We don't have a strategy, says fundraiser in chief
Faced with deepening crises in the Middle East and Ukraine, U.S. Commander in Chief Barack Obama put the brakes on the notion American military power can solve either conflict.
At a news conference Thursday, the president addressed the situation in Syria because, White House officials said, a statement Obama gave earlier in the week left the impression that military action would be taken quickly. Obama muddied his earlier message by asserting “we don’t have a strategy yet” for going after the Islamic State militants in Syria.

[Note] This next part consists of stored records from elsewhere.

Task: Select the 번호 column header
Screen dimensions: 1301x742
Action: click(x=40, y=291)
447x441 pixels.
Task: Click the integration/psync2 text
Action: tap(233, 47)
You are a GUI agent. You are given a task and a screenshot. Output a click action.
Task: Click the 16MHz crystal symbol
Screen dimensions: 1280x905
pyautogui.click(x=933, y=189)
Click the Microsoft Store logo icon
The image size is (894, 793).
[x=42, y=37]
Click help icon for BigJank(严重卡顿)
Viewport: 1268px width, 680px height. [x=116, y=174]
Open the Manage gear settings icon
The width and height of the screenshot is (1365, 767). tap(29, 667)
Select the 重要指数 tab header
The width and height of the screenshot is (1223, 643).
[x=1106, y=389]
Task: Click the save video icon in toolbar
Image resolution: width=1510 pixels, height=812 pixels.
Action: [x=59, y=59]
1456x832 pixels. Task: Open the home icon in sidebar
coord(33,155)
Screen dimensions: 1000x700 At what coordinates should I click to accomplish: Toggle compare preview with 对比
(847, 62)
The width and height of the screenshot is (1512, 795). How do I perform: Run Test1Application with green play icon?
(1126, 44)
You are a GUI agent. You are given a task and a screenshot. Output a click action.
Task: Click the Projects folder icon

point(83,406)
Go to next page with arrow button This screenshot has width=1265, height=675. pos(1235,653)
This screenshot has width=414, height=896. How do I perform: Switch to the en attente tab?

No strategy, yet, to block a militant jihadist army that reportedly has slaughtered thousands of non-Sunni Muslims, Christians and ethnic Kurds in Syria and Iraq — and videotaped the beheading of American journalist James Foley.
No strategy, yet, for a caliphate movement whose threats of international terror prompted the United Kingdom on Friday to elevate its terror threat warning to severe, and the Italian government to issue a nationwide alert.
No strategy, yet, for radical rebels who have seized vast tracts of northeastern Syria and northwestern Iraq and claiming that property as their own nation, the Islamic State.
No strategy, yet, as video surfaced Thursday of 250 Kurdish soldiers being forced to strip to their underwear and march into the desert where they were executed in a hail of gunfire.
Given the severity of the threat, it would be hoped that our commander in chief would hunker down in the war room and oversee the immediate completion of a strategy.
Amazingly, that didn’t happen. Obama spent the weekend fundraising in New England and attending the wedding of the White House chef to an MSNBC news reporter. Today he leaves for a trip to Estonia and then a NATO summit in Wales.
The president’s apparent lack of alarm is outrageous, especially when given the fact that the crisis in Iraq and Syria is only one of several global outbreaks. Others include Russia’s incursion into eastern Ukraine, Chinese aggression in international air space, an all-out civil war in Libya, the Israeli-Palestinian conflict, and an expanding Ebola outbreak in several African nations.
Obama seems to be conveying the message that nations in conflict need to solve their own conflicts without military intervention from the United States. In some respects it’s a noble thought — until U.S. interests, and lives, are threatened. And U.S. interests, if not lives, haven’t been under this severe a threat since Sept. 11, 2001, if some senior intelligence analysts are correct in their assessment of the Islamic State.
Those analysts include Joint Chiefs of Staff Chairman Gen. Martin Dempsey, who said unequivocally that the Islamic State could only be defeated if the U.S. were to go after the group in Syria as well as Iraq.
Obama’s lack of action over the holiday weekend bolsters recent criticism that the president has become detached, disinterested and increasingly reluctant to initiate any action requiring cooperation from legislators or other leaders.
That’s not a comforting attitude for a president, lame duck or otherwise, to perpetuate.